The second issue with avalanche noise random number generator circuits is that the balance of 1's to 0's will change over time. If your code doesn't accomodate such changes your RNG will stop producing uniform RN when the bias exceeds your whitening technique's ability to cope. As you can see from the pages below, I noticed LARGE changes in the circuits balance point as it aged.

If your interested in my experiments, which include the code I derived from Rob Sewards median calculation approach are available from

https://code.google.com/p/avr-hardware-random-number-generation/wiki/AvalancheNoise

The author of the HRNG link you posted claims to have gone to some effort to reach his goal, namely

trying to design a circuit that could produce a symmetrical, zero-average noise signal from a reverse biased p-n junction in avalanche breakdown

but it really isn't clear how he achieved and verified the output of the hardware other than with software. Your circuit has no provision for adjustments and can't produce a zero mean signal. Also, he used a digital input to generate "1"s and "0"s -- your use of the ADC throws in an additional complication. So you may be fighting an uphill battle.

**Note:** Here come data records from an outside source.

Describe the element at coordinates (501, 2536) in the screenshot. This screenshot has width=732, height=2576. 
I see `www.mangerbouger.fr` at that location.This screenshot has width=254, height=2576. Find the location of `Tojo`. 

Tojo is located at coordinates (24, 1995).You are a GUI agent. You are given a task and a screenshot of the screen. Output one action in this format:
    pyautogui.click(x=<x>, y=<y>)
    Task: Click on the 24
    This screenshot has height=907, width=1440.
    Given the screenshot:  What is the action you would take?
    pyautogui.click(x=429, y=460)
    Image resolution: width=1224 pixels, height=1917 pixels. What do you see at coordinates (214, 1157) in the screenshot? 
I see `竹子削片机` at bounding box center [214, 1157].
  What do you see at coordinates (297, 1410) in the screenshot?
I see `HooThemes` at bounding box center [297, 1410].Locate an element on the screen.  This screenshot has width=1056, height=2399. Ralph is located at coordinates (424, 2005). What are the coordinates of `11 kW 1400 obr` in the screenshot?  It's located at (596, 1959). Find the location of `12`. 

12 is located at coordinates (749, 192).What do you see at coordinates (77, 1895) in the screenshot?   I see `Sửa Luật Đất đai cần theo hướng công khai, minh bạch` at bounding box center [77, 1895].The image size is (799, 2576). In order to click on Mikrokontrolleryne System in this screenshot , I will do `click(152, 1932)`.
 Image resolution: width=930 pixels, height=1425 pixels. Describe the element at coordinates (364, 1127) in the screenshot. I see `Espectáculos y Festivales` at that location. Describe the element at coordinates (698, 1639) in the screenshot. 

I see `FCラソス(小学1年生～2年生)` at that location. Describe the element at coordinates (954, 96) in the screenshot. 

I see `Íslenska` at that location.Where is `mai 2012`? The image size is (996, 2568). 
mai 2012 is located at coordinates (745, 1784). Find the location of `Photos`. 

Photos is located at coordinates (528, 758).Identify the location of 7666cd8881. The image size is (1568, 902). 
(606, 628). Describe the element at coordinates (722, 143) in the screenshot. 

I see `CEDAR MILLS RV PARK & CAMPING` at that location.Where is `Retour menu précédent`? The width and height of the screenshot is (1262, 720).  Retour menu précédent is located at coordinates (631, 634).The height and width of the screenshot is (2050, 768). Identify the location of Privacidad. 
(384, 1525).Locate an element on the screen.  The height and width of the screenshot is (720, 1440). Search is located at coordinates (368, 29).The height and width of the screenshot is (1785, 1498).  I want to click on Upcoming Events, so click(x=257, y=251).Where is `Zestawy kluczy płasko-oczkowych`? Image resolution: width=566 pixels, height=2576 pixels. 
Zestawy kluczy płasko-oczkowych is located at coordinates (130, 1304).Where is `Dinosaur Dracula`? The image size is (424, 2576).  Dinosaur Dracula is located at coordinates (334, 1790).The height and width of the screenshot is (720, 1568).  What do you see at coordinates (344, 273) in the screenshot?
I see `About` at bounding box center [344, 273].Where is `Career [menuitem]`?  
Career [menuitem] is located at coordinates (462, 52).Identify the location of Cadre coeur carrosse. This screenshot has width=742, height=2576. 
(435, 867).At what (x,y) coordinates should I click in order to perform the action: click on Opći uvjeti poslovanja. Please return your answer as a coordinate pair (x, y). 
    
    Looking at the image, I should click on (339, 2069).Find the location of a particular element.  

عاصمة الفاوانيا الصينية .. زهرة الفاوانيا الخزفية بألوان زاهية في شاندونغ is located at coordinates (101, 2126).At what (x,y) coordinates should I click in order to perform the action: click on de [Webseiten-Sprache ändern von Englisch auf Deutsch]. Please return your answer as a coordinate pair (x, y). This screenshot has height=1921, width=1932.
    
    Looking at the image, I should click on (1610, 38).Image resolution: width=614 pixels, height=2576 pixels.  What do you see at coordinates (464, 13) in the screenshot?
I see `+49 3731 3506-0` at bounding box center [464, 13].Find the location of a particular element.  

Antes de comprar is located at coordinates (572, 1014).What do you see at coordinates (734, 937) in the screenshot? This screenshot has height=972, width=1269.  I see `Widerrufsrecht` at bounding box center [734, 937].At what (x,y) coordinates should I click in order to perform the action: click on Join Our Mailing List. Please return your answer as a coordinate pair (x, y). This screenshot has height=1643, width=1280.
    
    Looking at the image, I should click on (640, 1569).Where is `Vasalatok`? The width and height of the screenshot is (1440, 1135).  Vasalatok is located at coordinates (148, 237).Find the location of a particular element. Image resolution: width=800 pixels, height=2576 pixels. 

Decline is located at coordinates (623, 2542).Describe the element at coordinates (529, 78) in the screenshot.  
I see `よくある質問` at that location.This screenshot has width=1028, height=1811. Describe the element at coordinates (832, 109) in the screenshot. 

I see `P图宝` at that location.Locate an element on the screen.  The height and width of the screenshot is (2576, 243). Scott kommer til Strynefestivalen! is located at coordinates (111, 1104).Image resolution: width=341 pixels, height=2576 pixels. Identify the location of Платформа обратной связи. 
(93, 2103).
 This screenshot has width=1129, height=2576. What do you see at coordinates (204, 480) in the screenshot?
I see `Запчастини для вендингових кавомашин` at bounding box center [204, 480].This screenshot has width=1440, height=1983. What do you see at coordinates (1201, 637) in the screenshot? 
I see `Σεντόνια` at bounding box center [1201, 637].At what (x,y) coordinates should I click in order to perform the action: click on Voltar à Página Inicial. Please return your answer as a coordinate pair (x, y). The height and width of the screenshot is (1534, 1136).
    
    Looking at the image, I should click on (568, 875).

I don't mean to be discouraging! These things are fun and challenging.

As an aside, it is interesting to listen to various different transistors in avalanche breakdown. You can do this by coupling the output transistor via a capacitor to the high gain phono input of an audio amplifier. There are a few different processes that lead to breakdown, and these manifest themselves as clicks, pops and hisses of different apparent pitches.